Wann und warum entstand der Verein Countdown 2030?
Ende 2019 fanden sich rund ein Dutzend Architekt:innen, Planer:innen und dem Bauen zugewandte in Basel zusammen. Uns verband ein enormes Unbehagen angesichts der Klimakrise und der Bedeutung des Bausektors. Mit dem Verein sammeln und bündeln wir das nötige Wissen zur klimaneutralen Erstellung von Bauten, tragen es in Ausstellungen, an Veranstaltungen, in die sozialen Medien – und im nächsten Jahr auch als Gastprofessur in den Masterstudiengang Architektur der Fachhochschule Nordwestschweiz (FHNW). Der Verein löst sich am 31.12.2029 auf.
Der Titel des Referats von Ihnen und Remo Thalmann am 1. Schweizer Symposium «Graue Emissionen im Bausektor» lautet: «Wie bauen wir zukunftsfähige Gebäude?» Welcher Zusammenhang besteht zwischen dem Bilanzierungsposten Graue Emissionen und der Zukunftsfähigkeit, die doch eine Eigenschaft jenseits von Bilanzen ist? Oder anders gefragt: Wie überzeugen Sie das Publikum, dass die beiden Begriffe sehr wohl zusammenhängen?
Zukunftsfähigkeit bedeutet natürlich weit mehr als tiefe Graue Emissionen. Es geht auch um Suffizienz und Biodiversität, um Demontierbarkeit und Anpassbarkeit, im Kern um eine Langlebigkeit, die nicht nur technisch-konstruktiver, sondern auch kultureller Art ist.
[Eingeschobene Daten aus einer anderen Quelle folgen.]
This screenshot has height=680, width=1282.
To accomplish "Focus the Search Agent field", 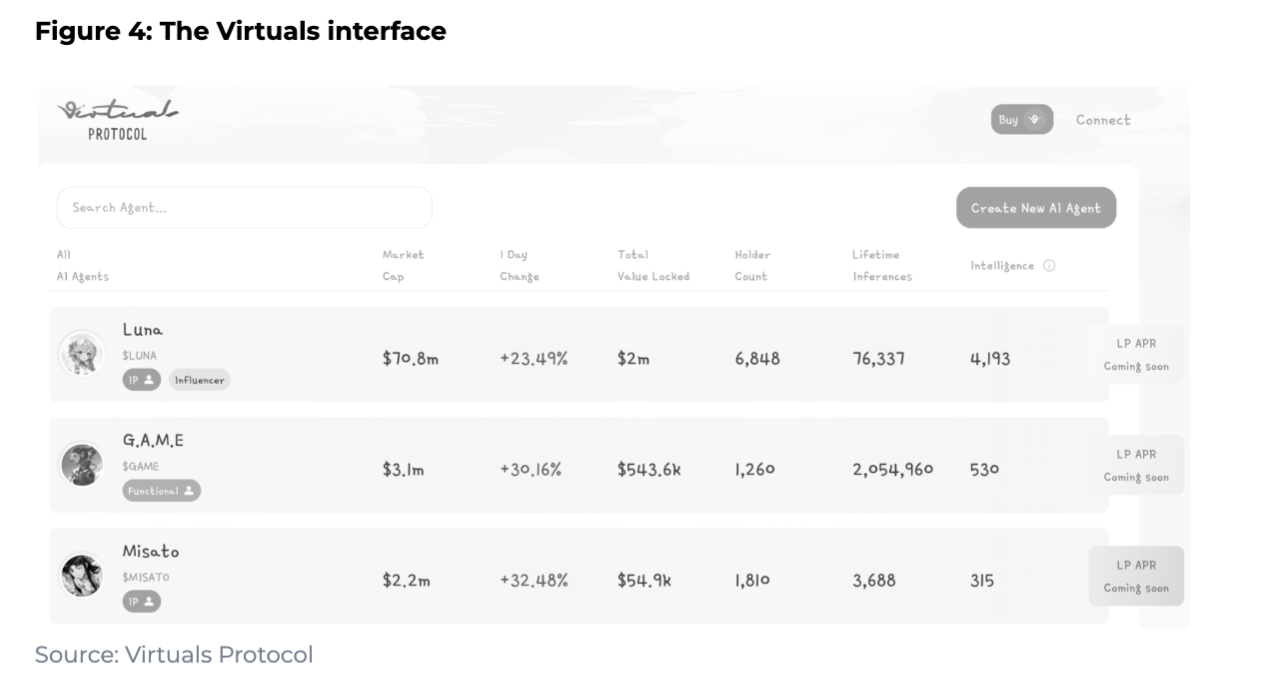I will pyautogui.click(x=244, y=208).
Angesichts der Dringlichkeit der Klimakrise und des Gewichts Grauer Emissionen ist deren Reduktion aber fraglos prioritär. Sie ist so gesehen zwar nötig, aber nicht hinreichend.
Eine Bemerkung noch: Oftmals wird Nachhaltigkeit als reine Verzichtsübung entlang von Verboten, Grenzen und Absenkpfaden diskutiert. Diese Dinge sind nötig, aber wir betrachten den Wandel vor allem als grosse Chance: Neue Typologien können das Portemonnaie schonen und die Gemeinschaft verbessern. Eine Umbaukultur statt Abriss und Neubau erhält nicht nur Ressourcen, sondern auch Identität. Biodiversität und Stadtkühlung bedeuten auch grünere, lebenswertere Freiräume. Neue Konstruktionen und Materialien erlauben Erfindergeist. Passive Energiekonzepte sind interessant und knüpfen an Traditionen an. Und natürlich entsteht bei alledem auch eine neue Ästhetik. Ist das nicht aufregend?